And so that's one artificial neuron, and a neural network is made up of lots of layers of lots of these neurons.

Speaker 1

因此更高层的神经元建立在低层神经元的表征基础上。

And so the higher layer neurons build on the representations of the lower neurons.

Speaker 1

例如，如果你正在构建一个用于图像处理的神经网络，最底层的神经元可能会学习诸如'这是一块红色或绿色的斑点'或'这个方向有一个边缘'等特征。

And so if you're, for example, building a neural network for image problems, the lowest neurons and the lowest layer might learn features like, oh, it's a splotch of red or green or there's an edge at this orientation.

Speaker 1

再上一层的神经元可能会学习'这是一边是黄色的边缘'。

And then the next level up might learn, oh, it's an edge with yellow on one side.

Speaker 1

更高层可能会识别出'这看起来像鼻子、耳朵或一张脸'。

And then higher up, it might be, oh, it looks like a nose or ears or a face.

Speaker 1

通过构建这些分层的学习抽象，这些系统实际上可以发展出非常强大的模式识别能力，这就是人们在1985到1990年左右对神经网络感到兴奋的原因。

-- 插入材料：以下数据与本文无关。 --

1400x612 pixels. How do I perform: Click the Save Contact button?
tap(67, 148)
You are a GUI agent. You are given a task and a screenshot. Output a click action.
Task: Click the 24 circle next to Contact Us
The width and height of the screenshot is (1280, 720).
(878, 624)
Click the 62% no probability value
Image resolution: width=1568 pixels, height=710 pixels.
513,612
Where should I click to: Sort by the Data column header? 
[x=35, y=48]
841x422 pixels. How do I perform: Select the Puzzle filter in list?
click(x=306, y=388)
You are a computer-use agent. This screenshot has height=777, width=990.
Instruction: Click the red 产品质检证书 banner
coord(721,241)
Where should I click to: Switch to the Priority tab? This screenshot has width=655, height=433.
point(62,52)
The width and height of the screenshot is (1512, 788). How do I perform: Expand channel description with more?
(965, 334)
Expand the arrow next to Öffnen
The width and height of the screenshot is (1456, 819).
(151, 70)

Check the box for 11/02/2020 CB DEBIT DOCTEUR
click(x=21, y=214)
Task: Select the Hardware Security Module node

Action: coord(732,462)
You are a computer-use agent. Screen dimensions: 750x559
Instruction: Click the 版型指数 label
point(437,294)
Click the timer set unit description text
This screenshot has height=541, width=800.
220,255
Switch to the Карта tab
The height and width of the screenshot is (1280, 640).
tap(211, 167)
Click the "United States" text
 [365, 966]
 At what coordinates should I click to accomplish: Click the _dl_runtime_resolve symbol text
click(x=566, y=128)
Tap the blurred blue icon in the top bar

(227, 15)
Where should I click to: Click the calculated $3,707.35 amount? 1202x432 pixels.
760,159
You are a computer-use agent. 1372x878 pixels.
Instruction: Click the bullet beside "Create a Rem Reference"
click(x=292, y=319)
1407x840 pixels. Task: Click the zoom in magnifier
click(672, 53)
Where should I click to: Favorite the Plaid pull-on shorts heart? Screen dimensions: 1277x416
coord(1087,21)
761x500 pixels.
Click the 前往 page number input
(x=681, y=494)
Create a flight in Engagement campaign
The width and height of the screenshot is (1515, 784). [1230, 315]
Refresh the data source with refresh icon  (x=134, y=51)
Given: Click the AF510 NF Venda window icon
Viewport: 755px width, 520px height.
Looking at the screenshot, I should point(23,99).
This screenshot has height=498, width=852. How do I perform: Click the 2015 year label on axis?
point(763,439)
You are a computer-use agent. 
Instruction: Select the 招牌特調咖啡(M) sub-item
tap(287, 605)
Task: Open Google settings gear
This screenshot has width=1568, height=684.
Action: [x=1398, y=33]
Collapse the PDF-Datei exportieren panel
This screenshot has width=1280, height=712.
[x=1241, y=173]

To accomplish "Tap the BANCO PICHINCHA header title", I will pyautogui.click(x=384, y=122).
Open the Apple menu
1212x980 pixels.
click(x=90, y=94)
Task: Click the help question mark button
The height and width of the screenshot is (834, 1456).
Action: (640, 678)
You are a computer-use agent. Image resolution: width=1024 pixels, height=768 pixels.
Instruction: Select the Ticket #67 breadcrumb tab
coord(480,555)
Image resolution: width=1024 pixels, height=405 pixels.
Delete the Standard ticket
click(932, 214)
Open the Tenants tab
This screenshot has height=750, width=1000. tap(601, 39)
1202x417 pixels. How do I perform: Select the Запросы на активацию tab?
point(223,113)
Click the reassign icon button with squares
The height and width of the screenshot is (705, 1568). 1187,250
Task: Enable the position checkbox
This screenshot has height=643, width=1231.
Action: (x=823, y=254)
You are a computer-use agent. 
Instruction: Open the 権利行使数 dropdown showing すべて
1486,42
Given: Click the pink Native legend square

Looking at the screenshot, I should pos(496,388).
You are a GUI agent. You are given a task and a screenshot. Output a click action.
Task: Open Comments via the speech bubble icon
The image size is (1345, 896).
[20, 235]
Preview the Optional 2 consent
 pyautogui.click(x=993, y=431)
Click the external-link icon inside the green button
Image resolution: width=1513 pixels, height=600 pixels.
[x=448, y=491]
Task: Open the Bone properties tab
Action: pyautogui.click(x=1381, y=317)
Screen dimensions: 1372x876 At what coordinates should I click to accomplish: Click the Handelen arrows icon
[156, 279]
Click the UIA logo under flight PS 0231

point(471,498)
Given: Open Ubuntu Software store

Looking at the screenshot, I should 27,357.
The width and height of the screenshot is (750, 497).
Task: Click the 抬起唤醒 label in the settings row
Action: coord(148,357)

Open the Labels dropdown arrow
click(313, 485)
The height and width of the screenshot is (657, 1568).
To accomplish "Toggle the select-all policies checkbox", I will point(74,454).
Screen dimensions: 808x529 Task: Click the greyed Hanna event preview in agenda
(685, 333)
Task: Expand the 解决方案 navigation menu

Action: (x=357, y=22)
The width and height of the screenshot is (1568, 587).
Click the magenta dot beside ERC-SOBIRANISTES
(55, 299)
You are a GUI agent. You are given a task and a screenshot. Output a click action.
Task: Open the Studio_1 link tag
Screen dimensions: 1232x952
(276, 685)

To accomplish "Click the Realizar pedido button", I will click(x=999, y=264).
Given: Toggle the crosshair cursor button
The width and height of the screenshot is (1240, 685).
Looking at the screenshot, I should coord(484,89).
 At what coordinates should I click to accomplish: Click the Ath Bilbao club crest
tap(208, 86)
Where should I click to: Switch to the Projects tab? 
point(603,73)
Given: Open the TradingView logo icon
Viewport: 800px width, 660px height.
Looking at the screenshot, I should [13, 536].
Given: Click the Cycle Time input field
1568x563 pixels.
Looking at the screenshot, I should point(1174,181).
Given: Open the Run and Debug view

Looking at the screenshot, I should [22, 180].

And so by building these layered learned abstractions, these systems can actually develop very powerful sort of pattern recognition capabilities, and that's what people were excited about about neural networks in kind of 1985, 1990.

Speaker 0

但我们说的是非常非常小的

But we're talking teeny, teeny tiny little

Speaker 1

微型网络。

Teeny networks.

Speaker 1

是的。

Yeah.

Speaker 1

所以它们当时还无法识别人脸、汽车等物体。

So they could not recognize faces and cars and things.

Speaker 1

他们能识别出一些人工生成的模式。

They could recognize a little artificially generated pattern.

Speaker 0

是啊。

Yeah.

Speaker 0

就像你有一个网格，它或许能识别出一个十字形

Like you have a grid, and it can recognize maybe a cross

Speaker 1

对。

Yeah.

Speaker 1

或者别的什么。

Or something.

Speaker 1

或者一个手写数字。

Or a handwritten digit.

Speaker 1

它是

Is it

Speaker 0

数字7还是8？

a seven or an eight?

Speaker 0

哦，那可太酷了。

Oh, that's fancy.

Speaker 1

没错。

Yeah.

Speaker 1

那确实很酷。

That was that was fancy.

Speaker 1

但这基本就是他们当时能做到的程度了。

But that was kind of what they could do at that time.

Speaker 1

但人们很兴奋，因为他们能解决这类问题——那些基于纯粹逻辑规则定义'7'是什么的传统系统，在面对各种潦草手写7时往往表现不佳，而神经网络却能很好泛化。

But people were excited because they could solve those kinds of problems that other systems based on sort of purely logically specified rules of what a seven means weren't actually able to do very well in a way that generalized to, like, all kinds of messy handwritten sevens.

Speaker 1

所以在听完两节关于神经网络的讲座后，我对这个产生了兴趣。

So I was kind of intrigued by that after my two lectures on neural nets.

Speaker 1

于是我决定以神经网络并行训练作为我的毕业论文课题，当时觉得只要算力足够就能解决问题。

And I decided I would do a senior thesis, honors thesis on parallel training of neural networks because I felt like, oh, we just need more compute.

Speaker 1

要是能用系里那台32处理器的机器搭建更大规模的系统，不就能训练更大的神经网络了吗？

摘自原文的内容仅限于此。